Further, in the acoustic wave device 1, the Z-cut piezoelectric layer is used, thus the direction orthogonal to the length direction of the electrodes 3 and 4 is a direction orthogonal to a polarization direction of the piezoelectric layer 2. This is not the case, when a piezoelectric body having another cut-angle is used as the piezoelectric layer 2. Here, “orthogonal” is not limited only to a case of strictly orthogonal, but may be substantially orthogonal (an angle defined by the direction orthogonal to the length direction of the electrodes 3 and 4, and the polarization direction is in a range of about 90° ± 10°, for example).
A support member 8 is laminated on the piezoelectric layer 2 on a side of the second main surface 2b with an insulating layer 7 interposed therebetween. The insulating layer 7 and the support member 8 each have a frame shape, and have through-holes 7a and 8a, respectively, as illustrated in FIG. 29. A cavity portion or an air gap 9 is thus provided. The air gap 9 is provided at a position overlapping the electrodes 3 and 4 in plan view. In the present specification, “in plan view” refers to a direction viewing from above in FIG. 2. Note that, the support member 8 may be provided with a recessed portion instead of the through-hole 8a. The piezoelectric layer 2 faces the air gap 9. The air gap 9 is provided so as not to disturb a vibration of an excitation region C of the piezoelectric layer 2. Thus, the support member 8 is laminated on the second main surface 2b with the insulating layer 7 interposed therebetween, at a position not overlapping a portion where at least one pair of the electrodes 3 and 4 are provided. Note that, the insulating layer 7 need not be provided. Thus, the support member 8 may be directly or indirectly laminated on the second main surface 2b of the piezoelectric layer 2.
The insulating layer 7 preferably is made of silicon oxide, for example. However, in addition to silicon oxide, an appropriate insulating material such as silicon oxynitride, alumina or the like can be used. The support member 8 preferably is made of Si, for example. A plane orientation on a surface on a side of the piezoelectric layer 2 of Si may be (100), (110), or (111).

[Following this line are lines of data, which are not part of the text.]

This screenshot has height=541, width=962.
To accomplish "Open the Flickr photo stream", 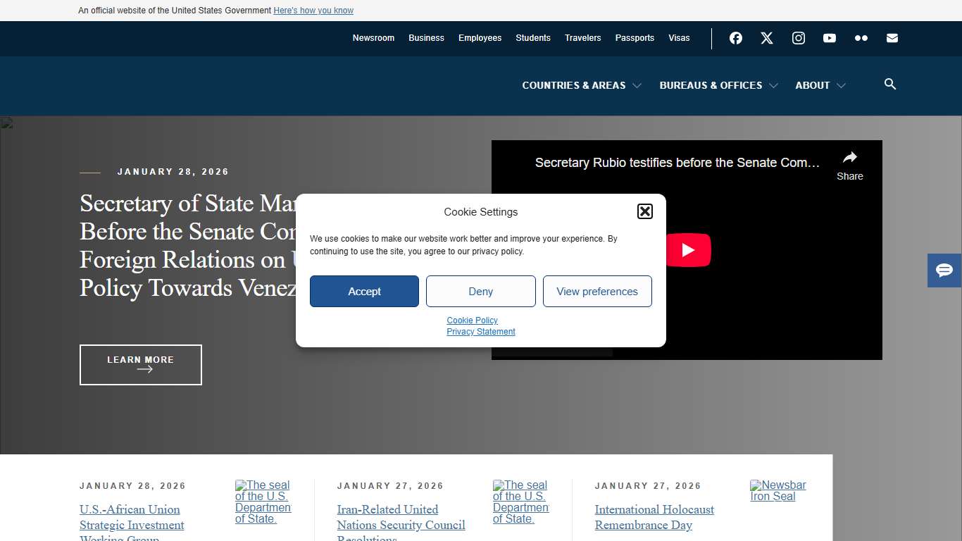I will click(861, 38).
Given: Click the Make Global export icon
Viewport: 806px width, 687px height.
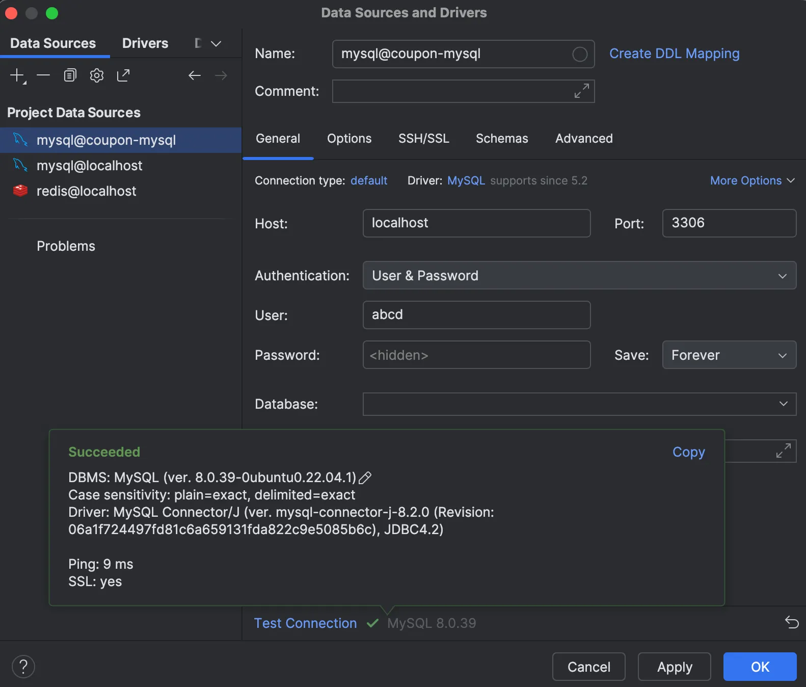Looking at the screenshot, I should 123,75.
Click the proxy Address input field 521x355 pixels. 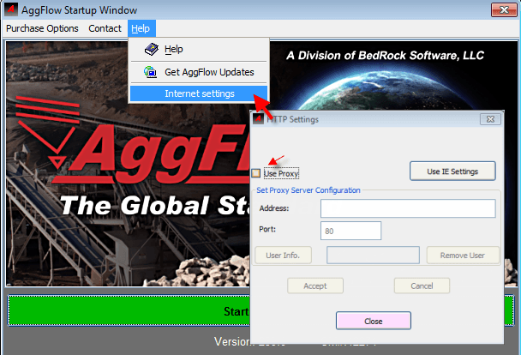[x=408, y=208]
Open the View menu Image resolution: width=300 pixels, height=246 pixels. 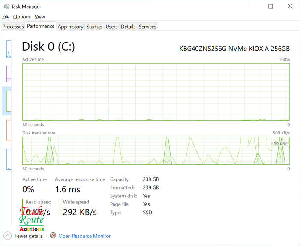coord(40,17)
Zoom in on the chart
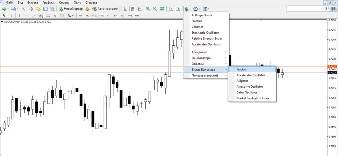The width and height of the screenshot is (338, 156). point(148,9)
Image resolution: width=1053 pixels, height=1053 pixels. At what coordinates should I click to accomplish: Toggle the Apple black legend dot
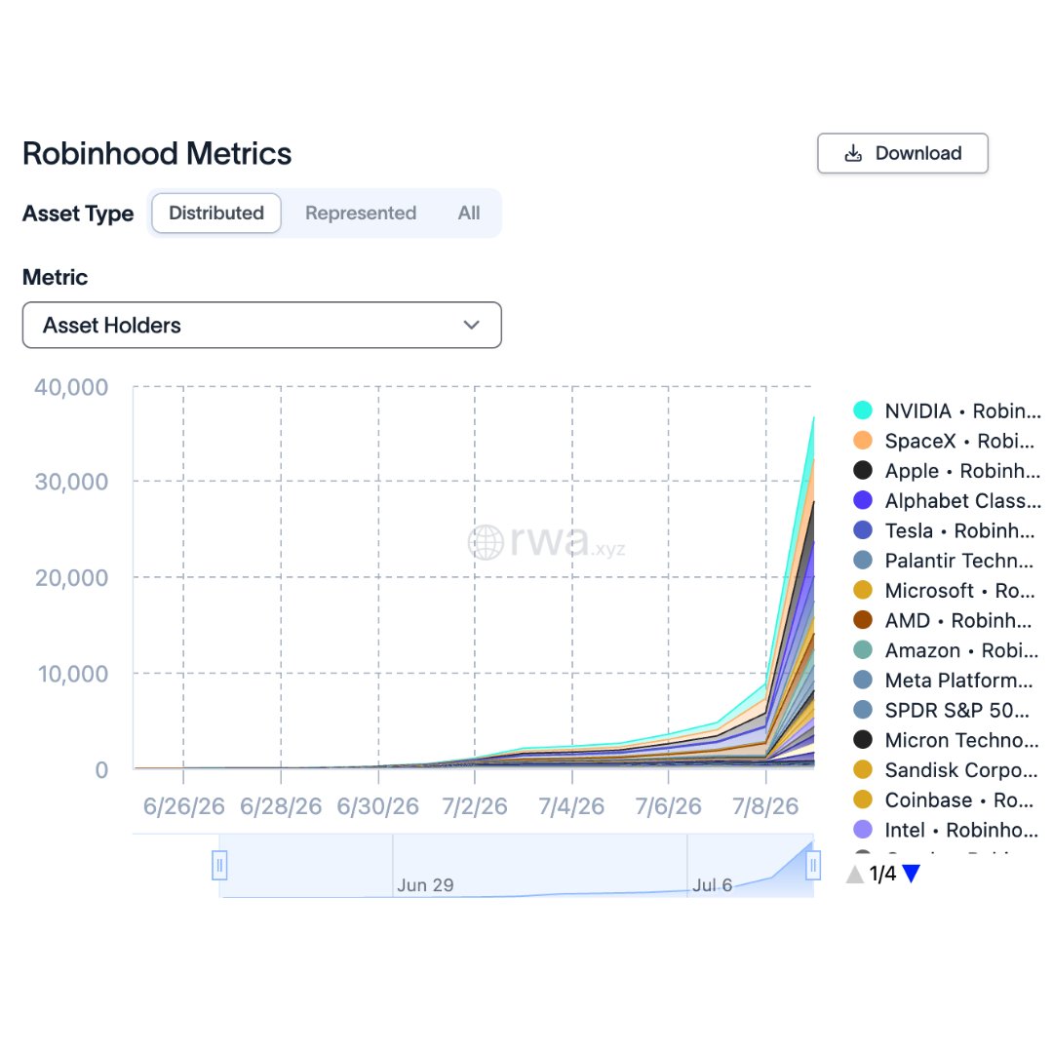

Si of the support member 8 desirably has high resistance such that resistivity is equal to or greater than about 4 kQ. Of course, an appropriate insulating material or semiconductor material can also be used for the support member 8.
Examples of the material of the support member 8 include, for example, piezoelectric bodies such as aluminum oxide, lithium tantalate, lithium niobate, crystal and the like, various ceramics such as alumina, magnesia, sapphire, silicon nitride, aluminum nitride, silicon carbide, zirconia, cordierite, mullite, steatite, forsterite and the like, dielectrics such as diamond, glass and the like, and semiconductors such as gallium nitride.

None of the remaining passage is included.